What the proposal would do
According to the City of Philadelphia, the "One Philly, One Future" FY2027 plan totals about $7 billion and pairs new revenue measures with targeted spending. The administration says the plan would add roughly 1,000 shelter beds and dedicate $22 million in FY27, and $110 million over five years, to address street homelessness and the city’s wellness network. To help pay for schools, streets and homelessness services, the mayor also proposed a 20-cent-per-ride Transportation Network Company tax, a 25-cent retail delivery tax on certain nonessential orders, and a 2-point hotel tax increase.
Video of Parker’s remarks shows her delivering the speech from City Hall, walking council members and city leaders through those priorities. NBC10 Philadelphia posted footage of the address along with highlights from the speech.
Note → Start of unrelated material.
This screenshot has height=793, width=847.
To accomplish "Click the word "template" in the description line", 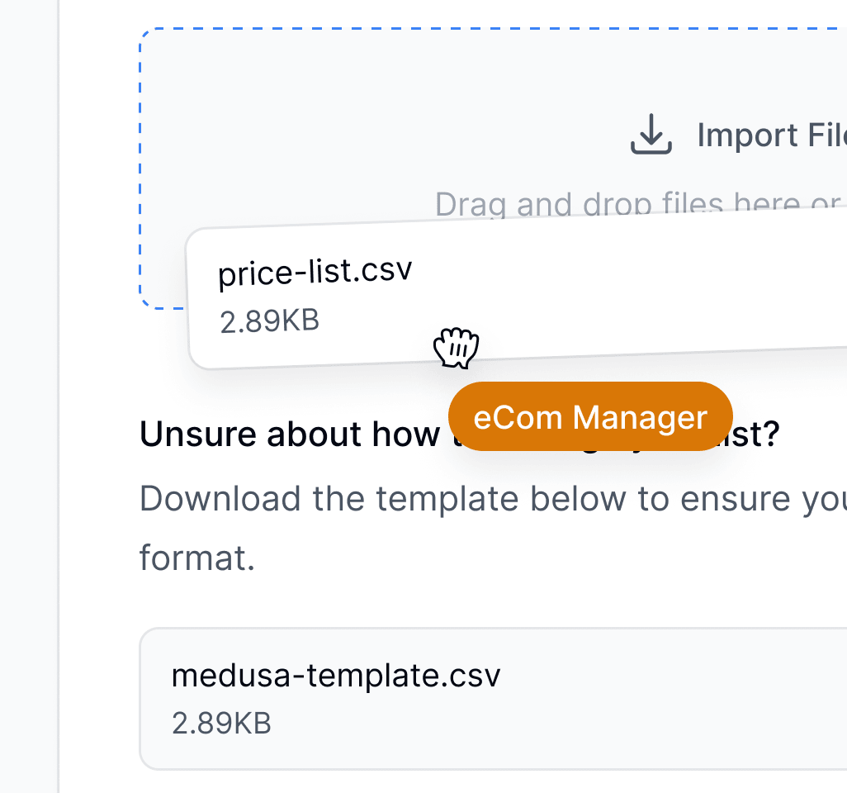I will click(x=447, y=498).
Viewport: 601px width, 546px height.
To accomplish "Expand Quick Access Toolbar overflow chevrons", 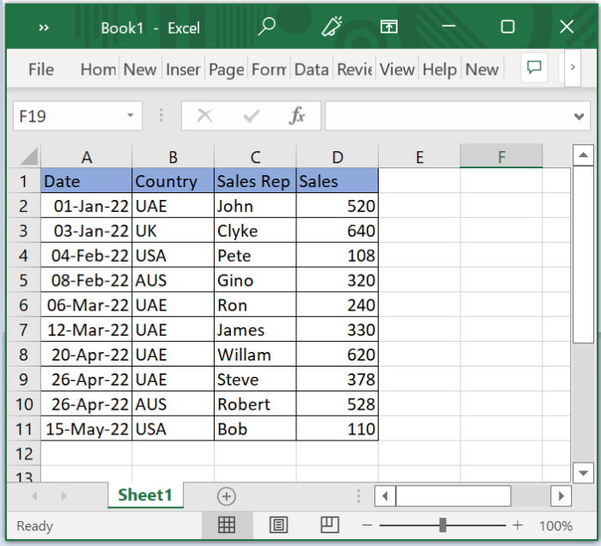I will tap(44, 27).
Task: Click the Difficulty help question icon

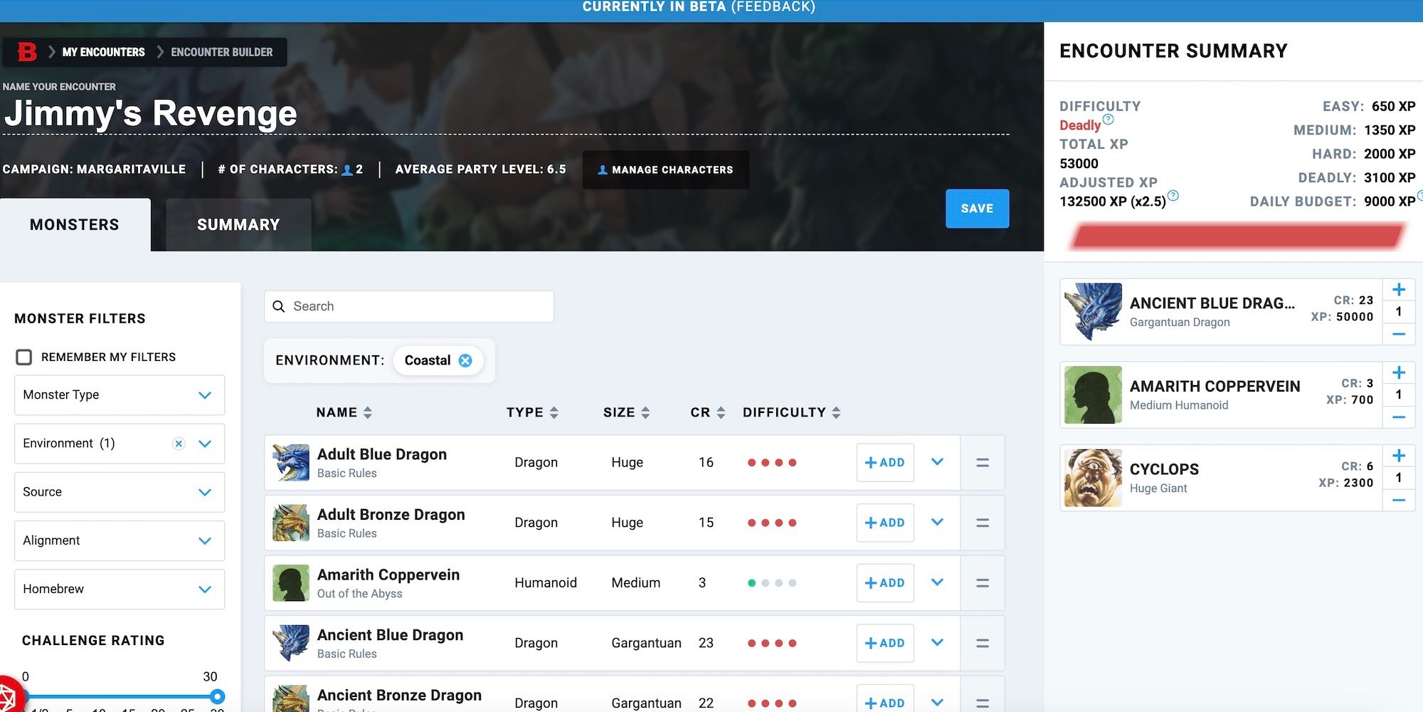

H.O.M.E. and the housing push
City and council materials prepared ahead of the session put housing at the heart of the long-term plan. Prior briefings and the administration’s five-year framing emphasize the H.O.M.E. initiative and its goal of creating or preserving tens of thousands of units. The administration argues that the borrowing and bond-backed components of H.O.M.E. are designed to jump-start production and preservation, while tying that work to investments in job training and title remediation. Those background documents cast the housing push as the fiscal backbone of the mayor’s economic-mobility agenda.
Who could push back
Some of the tax ideas are already drawing heat. Axios reports that ride-hail companies have pushed back, with spokespeople calling the surcharge regressive and warning that platforms may pass costs on to riders. The administration acknowledges that some measures, chiefly the hotel-tax increase, will need cooperation from state lawmakers before they can actually take effect.
What happens next
The mayor has formally submitted the proposal to City Council for review and public input, and council staffers will schedule hearings and town halls in the coming weeks. City Council’s published budget materials and weekly reports lay out the standard process for scrutiny and public testimony as the city moves toward a final adopted budget before the new fiscal year starts.
Parker stressed that the plan is the starting line, not the finish, promising neighborhood town halls and follow-up briefings as the administration and council haggle over details. Expect lengthy hearings and hard bargaining over which programs rise to the top as the summer deadline for adoption approaches.